> [Instructions to follow] Copy out the data below verbatim.

Segment Start: Input for this task

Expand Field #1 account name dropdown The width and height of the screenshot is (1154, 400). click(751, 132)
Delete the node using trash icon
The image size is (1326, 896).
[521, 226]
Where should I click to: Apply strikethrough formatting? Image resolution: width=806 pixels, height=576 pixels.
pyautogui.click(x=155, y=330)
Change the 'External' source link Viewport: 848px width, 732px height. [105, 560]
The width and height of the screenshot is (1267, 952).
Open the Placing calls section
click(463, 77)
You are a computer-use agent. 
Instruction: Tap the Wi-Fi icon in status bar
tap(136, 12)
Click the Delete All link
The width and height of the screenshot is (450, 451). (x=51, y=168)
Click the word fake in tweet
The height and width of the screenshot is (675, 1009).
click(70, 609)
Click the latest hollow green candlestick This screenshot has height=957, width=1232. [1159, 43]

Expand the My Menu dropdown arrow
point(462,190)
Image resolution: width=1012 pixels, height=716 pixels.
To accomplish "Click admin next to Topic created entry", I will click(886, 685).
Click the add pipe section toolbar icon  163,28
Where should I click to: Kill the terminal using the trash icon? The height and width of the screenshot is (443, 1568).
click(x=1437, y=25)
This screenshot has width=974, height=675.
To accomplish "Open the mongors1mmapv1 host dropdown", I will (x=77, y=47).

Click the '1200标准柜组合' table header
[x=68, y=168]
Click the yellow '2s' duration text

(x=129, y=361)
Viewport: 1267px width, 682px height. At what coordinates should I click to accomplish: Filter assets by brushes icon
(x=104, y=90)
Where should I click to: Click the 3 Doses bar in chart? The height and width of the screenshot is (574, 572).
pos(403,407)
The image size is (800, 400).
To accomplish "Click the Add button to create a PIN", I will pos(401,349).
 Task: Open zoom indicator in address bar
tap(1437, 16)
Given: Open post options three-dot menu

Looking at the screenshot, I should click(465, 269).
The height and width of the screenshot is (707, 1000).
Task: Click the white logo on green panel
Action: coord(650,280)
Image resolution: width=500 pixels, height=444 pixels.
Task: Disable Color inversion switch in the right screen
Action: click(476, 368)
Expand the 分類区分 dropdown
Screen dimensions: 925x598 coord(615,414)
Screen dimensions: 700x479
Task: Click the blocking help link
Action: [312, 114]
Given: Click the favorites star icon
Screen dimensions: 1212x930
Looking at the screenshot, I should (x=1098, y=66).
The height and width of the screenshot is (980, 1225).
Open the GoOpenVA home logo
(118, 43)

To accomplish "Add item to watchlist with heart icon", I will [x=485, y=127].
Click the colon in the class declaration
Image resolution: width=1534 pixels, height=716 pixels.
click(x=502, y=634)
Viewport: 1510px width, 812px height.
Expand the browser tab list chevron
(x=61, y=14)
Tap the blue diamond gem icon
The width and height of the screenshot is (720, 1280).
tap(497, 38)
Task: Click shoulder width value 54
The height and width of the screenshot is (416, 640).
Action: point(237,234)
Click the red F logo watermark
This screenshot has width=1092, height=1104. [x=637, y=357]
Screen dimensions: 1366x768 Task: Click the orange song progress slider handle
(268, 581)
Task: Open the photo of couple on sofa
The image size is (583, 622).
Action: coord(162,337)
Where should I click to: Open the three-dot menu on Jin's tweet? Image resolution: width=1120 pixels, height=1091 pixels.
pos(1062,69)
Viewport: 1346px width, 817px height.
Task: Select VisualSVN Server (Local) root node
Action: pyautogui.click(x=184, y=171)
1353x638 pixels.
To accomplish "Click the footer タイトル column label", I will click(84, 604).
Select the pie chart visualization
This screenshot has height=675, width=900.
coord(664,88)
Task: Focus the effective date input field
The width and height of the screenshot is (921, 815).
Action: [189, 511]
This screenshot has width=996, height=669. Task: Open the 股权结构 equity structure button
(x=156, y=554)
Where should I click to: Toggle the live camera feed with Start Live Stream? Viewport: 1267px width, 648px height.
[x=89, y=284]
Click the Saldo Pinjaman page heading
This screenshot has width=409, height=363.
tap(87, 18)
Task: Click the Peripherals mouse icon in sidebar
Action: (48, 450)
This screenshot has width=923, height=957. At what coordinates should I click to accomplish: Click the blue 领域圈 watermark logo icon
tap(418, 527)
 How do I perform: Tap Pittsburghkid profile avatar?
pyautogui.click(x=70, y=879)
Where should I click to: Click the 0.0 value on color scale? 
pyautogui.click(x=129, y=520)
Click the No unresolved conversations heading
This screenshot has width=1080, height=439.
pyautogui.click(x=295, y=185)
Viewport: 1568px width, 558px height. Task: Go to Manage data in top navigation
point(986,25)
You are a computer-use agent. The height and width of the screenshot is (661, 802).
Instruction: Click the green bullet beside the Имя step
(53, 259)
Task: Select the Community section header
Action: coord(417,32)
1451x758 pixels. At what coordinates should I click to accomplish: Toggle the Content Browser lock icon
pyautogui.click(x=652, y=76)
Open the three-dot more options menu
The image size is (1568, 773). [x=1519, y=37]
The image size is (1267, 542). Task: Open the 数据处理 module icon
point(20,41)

Segment End: Input for this task

> [Task response]
Expand Field #1 account name dropdown The width and height of the screenshot is (1154, 400). click(751, 132)
Delete the node using trash icon
The image size is (1326, 896).
[521, 226]
Where should I click to: Apply strikethrough formatting? Image resolution: width=806 pixels, height=576 pixels.
pyautogui.click(x=155, y=330)
Change the 'External' source link Viewport: 848px width, 732px height. [105, 560]
The width and height of the screenshot is (1267, 952).
Open the Placing calls section
click(463, 77)
You are a computer-use agent. 
Instruction: Tap the Wi-Fi icon in status bar
tap(136, 12)
Click the Delete All link
The width and height of the screenshot is (450, 451). (x=51, y=168)
Click the word fake in tweet
The height and width of the screenshot is (675, 1009).
click(70, 609)
Click the latest hollow green candlestick This screenshot has height=957, width=1232. [1159, 43]

Expand the My Menu dropdown arrow
point(462,190)
Image resolution: width=1012 pixels, height=716 pixels.
To accomplish "Click admin next to Topic created entry", I will click(886, 685).
Click the add pipe section toolbar icon  163,28
Where should I click to: Kill the terminal using the trash icon? The height and width of the screenshot is (443, 1568).
click(x=1437, y=25)
This screenshot has width=974, height=675.
To accomplish "Open the mongors1mmapv1 host dropdown", I will (x=77, y=47).

Click the '1200标准柜组合' table header
[x=68, y=168]
Click the yellow '2s' duration text

(x=129, y=361)
Viewport: 1267px width, 682px height. At what coordinates should I click to accomplish: Filter assets by brushes icon
(x=104, y=90)
Where should I click to: Click the 3 Doses bar in chart? The height and width of the screenshot is (574, 572).
pos(403,407)
The image size is (800, 400).
To accomplish "Click the Add button to create a PIN", I will pos(401,349).
 Task: Open zoom indicator in address bar
tap(1437, 16)
Given: Open post options three-dot menu

Looking at the screenshot, I should click(465, 269).
The height and width of the screenshot is (707, 1000).
Task: Click the white logo on green panel
Action: coord(650,280)
Image resolution: width=500 pixels, height=444 pixels.
Task: Disable Color inversion switch in the right screen
Action: click(476, 368)
Expand the 分類区分 dropdown
Screen dimensions: 925x598 coord(615,414)
Screen dimensions: 700x479
Task: Click the blocking help link
Action: [312, 114]
Given: Click the favorites star icon
Screen dimensions: 1212x930
Looking at the screenshot, I should (x=1098, y=66).
The height and width of the screenshot is (980, 1225).
Open the GoOpenVA home logo
(118, 43)

To accomplish "Add item to watchlist with heart icon", I will [x=485, y=127].
Click the colon in the class declaration
Image resolution: width=1534 pixels, height=716 pixels.
click(x=502, y=634)
Viewport: 1510px width, 812px height.
Expand the browser tab list chevron
(x=61, y=14)
Tap the blue diamond gem icon
The width and height of the screenshot is (720, 1280).
tap(497, 38)
Task: Click shoulder width value 54
The height and width of the screenshot is (416, 640).
Action: point(237,234)
Click the red F logo watermark
This screenshot has width=1092, height=1104. [x=637, y=357]
Screen dimensions: 1366x768 Task: Click the orange song progress slider handle
(268, 581)
Task: Open the photo of couple on sofa
The image size is (583, 622).
Action: coord(162,337)
Where should I click to: Open the three-dot menu on Jin's tweet? Image resolution: width=1120 pixels, height=1091 pixels.
pos(1062,69)
Viewport: 1346px width, 817px height.
Task: Select VisualSVN Server (Local) root node
Action: pyautogui.click(x=184, y=171)
1353x638 pixels.
To accomplish "Click the footer タイトル column label", I will click(84, 604).
Select the pie chart visualization
This screenshot has height=675, width=900.
coord(664,88)
Task: Focus the effective date input field
The width and height of the screenshot is (921, 815).
Action: [189, 511]
This screenshot has width=996, height=669. Task: Open the 股权结构 equity structure button
(x=156, y=554)
Where should I click to: Toggle the live camera feed with Start Live Stream? Viewport: 1267px width, 648px height.
[x=89, y=284]
Click the Saldo Pinjaman page heading
This screenshot has width=409, height=363.
tap(87, 18)
Task: Click the Peripherals mouse icon in sidebar
Action: (48, 450)
This screenshot has width=923, height=957. At what coordinates should I click to accomplish: Click the blue 领域圈 watermark logo icon
tap(418, 527)
 How do I perform: Tap Pittsburghkid profile avatar?
pyautogui.click(x=70, y=879)
Where should I click to: Click the 0.0 value on color scale? 
pyautogui.click(x=129, y=520)
Click the No unresolved conversations heading
This screenshot has width=1080, height=439.
pyautogui.click(x=295, y=185)
Viewport: 1568px width, 558px height. Task: Go to Manage data in top navigation
point(986,25)
You are a computer-use agent. The height and width of the screenshot is (661, 802).
Instruction: Click the green bullet beside the Имя step
(53, 259)
Task: Select the Community section header
Action: coord(417,32)
1451x758 pixels. At what coordinates should I click to accomplish: Toggle the Content Browser lock icon
pyautogui.click(x=652, y=76)
Open the three-dot more options menu
The image size is (1568, 773). [x=1519, y=37]
The image size is (1267, 542). Task: Open the 数据处理 module icon
point(20,41)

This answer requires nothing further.